NF-κB and proteasome pathways are major pathways affected by differentially regulated genes by TWEAK. Although many of the microRNAs differentially expressed by TWEAK may not be targeting the differentially regulated genes directly, they can regulate indirectly through other intermediary molecules. For example let-7a and miR-98 may have an indirect effect on expression of Nocth1 by regulating Akt pathway. The solid lines connecting molecules here represent a direct relation and dotted lines an indirect relation. The gene network presented here was adopted from Ingenuity pathway analysis tool with differentially regulated genes by TWEAK with p-values ≤0.05 and ≥1.5-fold. The genes shown in red are up-regulated in microarray data whereas down-regulated genes are shown in green color. Differentially expressed miRNAs (in blue colored boxes) having their putative targets are superimposed on the network.

Figure 7. Gene network of down-regulated genes by TWEAK and their possible regulatory miRNAs.
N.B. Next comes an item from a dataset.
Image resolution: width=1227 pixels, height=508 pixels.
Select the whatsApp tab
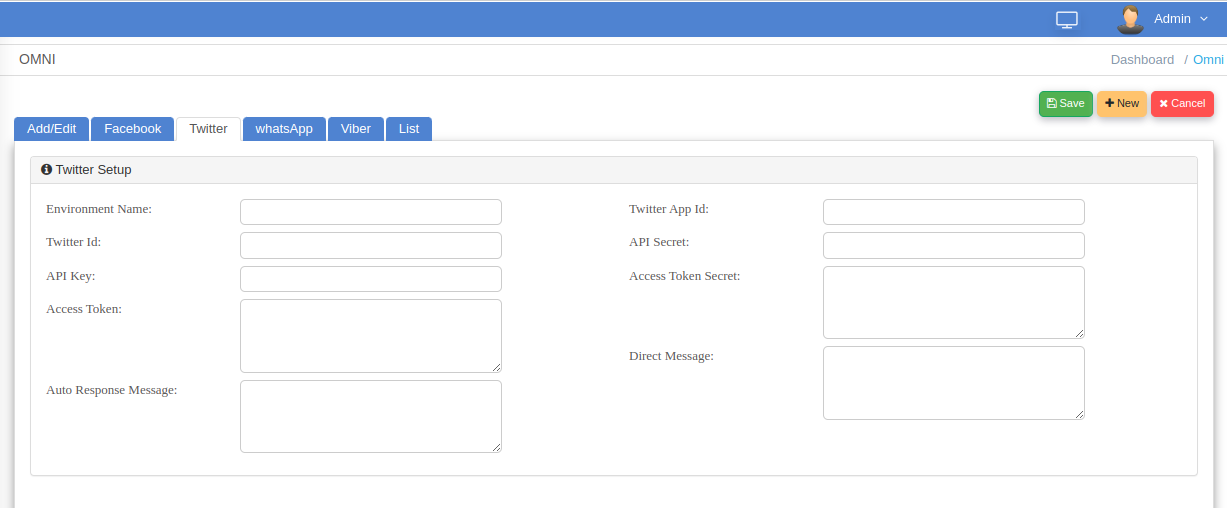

Notch1 signaling is major pathway down regulated by TWEAK in C2C12 myotubes. Genes represented in green boxes are those which were found to be significantly down-regulated in our microarray experiment. The genes shown without color are intermediate to the network and are not found in our microarray data. The solid lines connecting molecules here represents a direct relation and dotted lines an indirect relation. This network was obtained from IPA using differentially regulated genes by TWEAK with p-values ≤0.05 and ≥1.5-fold and was superimposed with the miRNAs (blue colored boxes) having their putative targets.